Archive for January, 2007

Take out the trash

Earlier this month we moved our library’s primary webserver to a new machine—another in a sucession of servers since we began the site in 1994. Checking the document root after this latest migration, I noticed we had a few files lying about with timestamps of 1998! Guess it really is time to clean out some of the accumulated cruft.

Unfortunately, the idea of going through the site, directory by directory, removing files that are no longer linked anywhere just takes more time than it seems to be worth (after all, disk space is cheap and there are always other things that need to be worked on).

However, today I thought of a relatively quick way to figure out what needs whacking:

wget -mr http://library.gmu.edu

wget is a free GNU utility that makes it simple to retrieve files via HTTP. trash.jpgThe “-m” switch means to mirror the site (in this case, start with the library’s webserver root directory and grab all files recursively). Since it’s using the HTTP protocol, it only grabs files that are referenced in URLs–which means the cruft (files not linked to an active page) falls away. If you run wget from your desktop machine, you end up with the site replicated on your local drive.

wget isn’t distributed as part of OS X but you can grab and compile a copy via DarwinPorts (remember to install the Developer tools from your OS X install disk before working with DarwinPorts). There are also precompiled install packages available for OSX if you’re not a Fink or DarwinPorts user. Most linux distros offer wget in the default install and there are Windows ports as well.

I ran the “wget -mr http://library.gmu.edu” command in my home directory and ended up with a directory named “library.gmu.edu” and within it, the entire “linked-in” site laid out just as it is on the production server.
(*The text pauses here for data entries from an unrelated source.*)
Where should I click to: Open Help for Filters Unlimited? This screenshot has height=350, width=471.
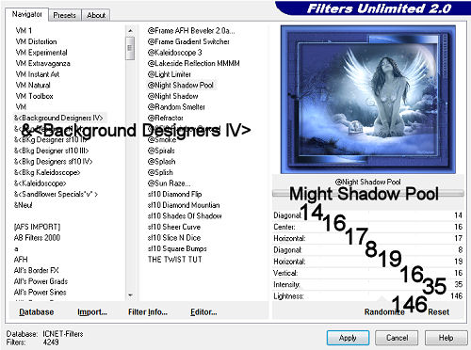(446, 338)
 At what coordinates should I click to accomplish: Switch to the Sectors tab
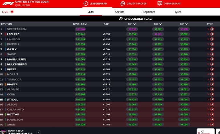120,12
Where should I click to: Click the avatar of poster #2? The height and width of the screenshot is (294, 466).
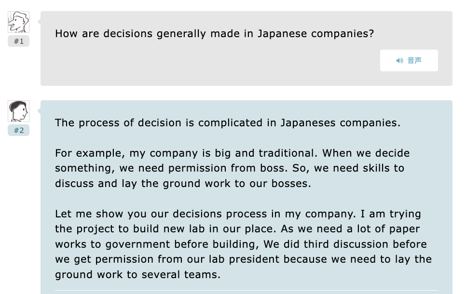click(19, 111)
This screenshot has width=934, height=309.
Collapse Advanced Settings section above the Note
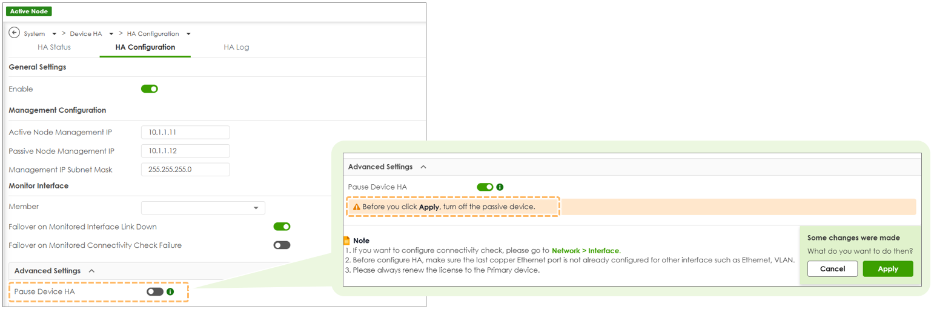pos(423,167)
How much digital flotsam was there?

size of /htdocs on “live” server: 543,604,000 bytes
size of wget mirror (only linked files): 190,316,000 bytes

Yikes! Roughly 350 megabytes of orphaned content? Well, Not really. I found .htaccess-protected directories that didn’t get linked in (you can configure wget to traverse these as well if desired) and a couple of php directories that are actually called by other servers (105 megabytes), and several “backstage/testing” directories (100 megabytes) which means there are still roughly 30 megabytes of cruft (old backup files, inactive pages, abandoned directories, and the like) hanging about. I’ll focus on removing that.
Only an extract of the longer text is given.